[Fragmento citado]
= = = = = = =
Lo malo de la frivolidad es que es engañosa. Porque lo peor de algunos
frívolos es que parecen ocuparse solamente de frivolidades y en realidad
usan la aparente levedad de sus gustos y de sus acciones para encubrir desastres.
Esos no son frívolos. Son cínicos. Este hombre que de pronto empezó
a sonar como posible nuevo candidato, este fantasma que regresa amparado por
una adhesión que nadie sabe exactamente quiénes sostienen y en
virtud de qué imaginerías estira aún sobre algunos sectores
argentinos al aura vaga de la pizza con champán, su bizarro matrimonio
con Cecilia Bolocco, su drama edípico con su hija treintañera
y su desamor increíblemente pasional con su ex esposa. Quedan de él
anécdotas flotando, la Ferrari que lo encandilaba puerilmente, el zoológico
con el que se sintió acompañado en Olivos, la anticarismática
lealtad de sus apóstoles que siguen yendo en procesión a Anillaco,
la promesa del viaje a Japón en dos horas, la promesa del salariazo o
la de la revolución productiva. Queda su imagen de muñeco de torta,
de gozador, de jugador de fútbol y de golf, su reloj Bulgari y su anillo
de oro, sus inefables camperas sport, el recuerdo de sus pasos de baile, Menem
bailando tango, Menem bailando cueca. Este hombre estira todavía sobre
algunos sectores de argentinos la masa informe de esa frivolidad con la que
entretuvo a un país durante dos presidencias, mientras ese país
era sistemáticamente destruido.
Las declaraciones del testigo C que fueron levantadas esta semana por The New
York Times no eran nuevas. Ya habían sido publicadas hace mucho por diarios
argentinos. Pero aquí todas las palabras están vaciadas. No hizo
falta que aquí Menem se defendiera. La pregunta inmediatamente posterior
a la publicación del diario norteamericano fue, más que por la
verosimilitud del testigo C, por la oportunidad, el tiempo y el lugar de una
imputación tan grave como haber desviado la investigación del
peor atentado de la historia a cambio de diez millones de dólares: tienen
razón los familiares y amigos de los muertos de la AMIA en sentirse nuevamente
usados por unos y por otros. A quien agitó las aguas para que el escándalo
estallara esta vez en Nueva York le importaron y le importan un comino los muertos
de la AMIA.
= = = = = = =
[Datos disponibles]
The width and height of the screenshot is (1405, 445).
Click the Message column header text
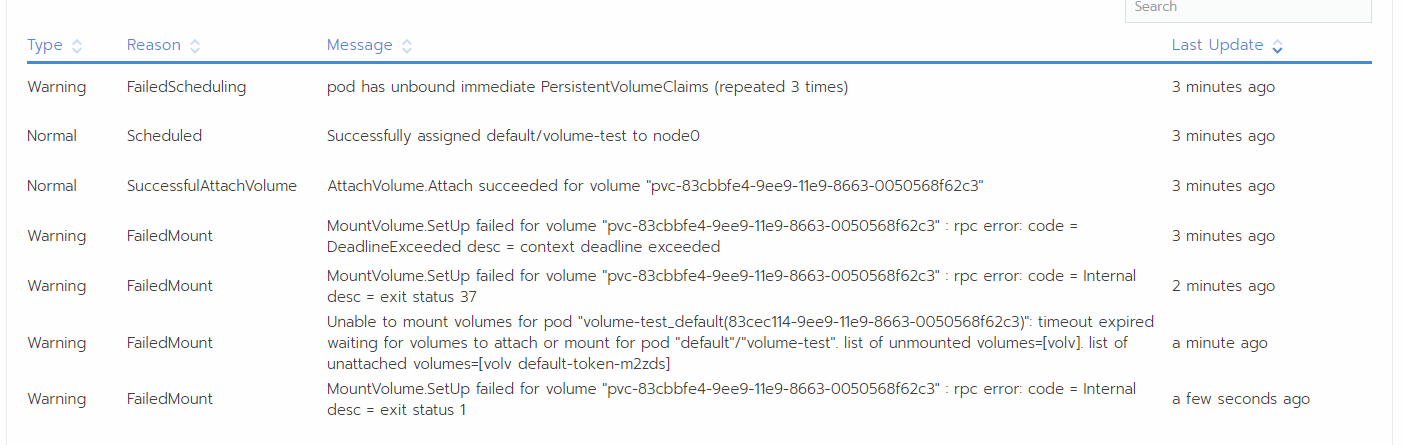360,45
= = = = = = =
[Por hacer]
[1] Extrae del texto sobre Menem el pasaje que empieza en "Las declaraciones del" y termina en "de la AMIA.".
[2] Enumera todas las promesas que el texto sobre Menem le atribuye.
[3] Prosigue el texto sobre Menem a partir del punto en que se detiene.

[Respuestas]
[1]
Las declaraciones del testigo C que fueron levantadas esta semana por The New
York Times no eran nuevas. Ya habían sido publicadas hace mucho por diarios
argentinos. Pero aquí todas las palabras están vaciadas. No hizo
falta que aquí Menem se defendiera. La pregunta inmediatamente posterior
a la publicación del diario norteamericano fue, más que por la
verosimilitud del testigo C, por la oportunidad, el tiempo y el lugar de una
imputación tan grave como haber desviado la investigación del
peor atentado de la historia a cambio de diez millones de dólares: tienen
razón los familiares y amigos de los muertos de la AMIA en sentirse nuevamente
usados por unos y por otros. A quien agitó las aguas para que el escándalo
estallara esta vez en Nueva York le importaron y le importan un comino los muertos
de la AMIA.

[2]
- El viaje a Japón en dos horas
- El salariazo
- La revolución productiva

[3]
Justamente porque es probable que nuevamente todo quede en nada, el paso en
falso que dio Carlos Menem esta semana es llamativo. Y queda retumbando la voz
de acento riojano diciendo primero: "Es absolutamente falso que tenga una
cuenta en Suiza" y después "Sólo tengo una cuenta en
Suiza". Es increíble, pero no asombra a nadie. Aquí no asombra
a nadie. Es Menem. ¿Qué tiene? Primero dijo que no tenía cuenta
en Suiza y ahora admite que tiene una cuenta en Suiza de australes convertidos
a dólares. Menem diciendo eso es una gota de extracto de perfume, el
elixir en estado puro de la desinvestida palabra política argentina.
Lo raro no es que él mienta, sino que otra vez este país esté
considerándolo como candidato, que tenga todavía, en la devastación
profunda, sin precedentes, terminal que él cimentó, la oportunidad
de pelear el poder. Que su estilo cínicamente frívolo pueda aún
seducir a alguien, que haya sectores que adhieran tan crédula o criminalmente
al cinismo.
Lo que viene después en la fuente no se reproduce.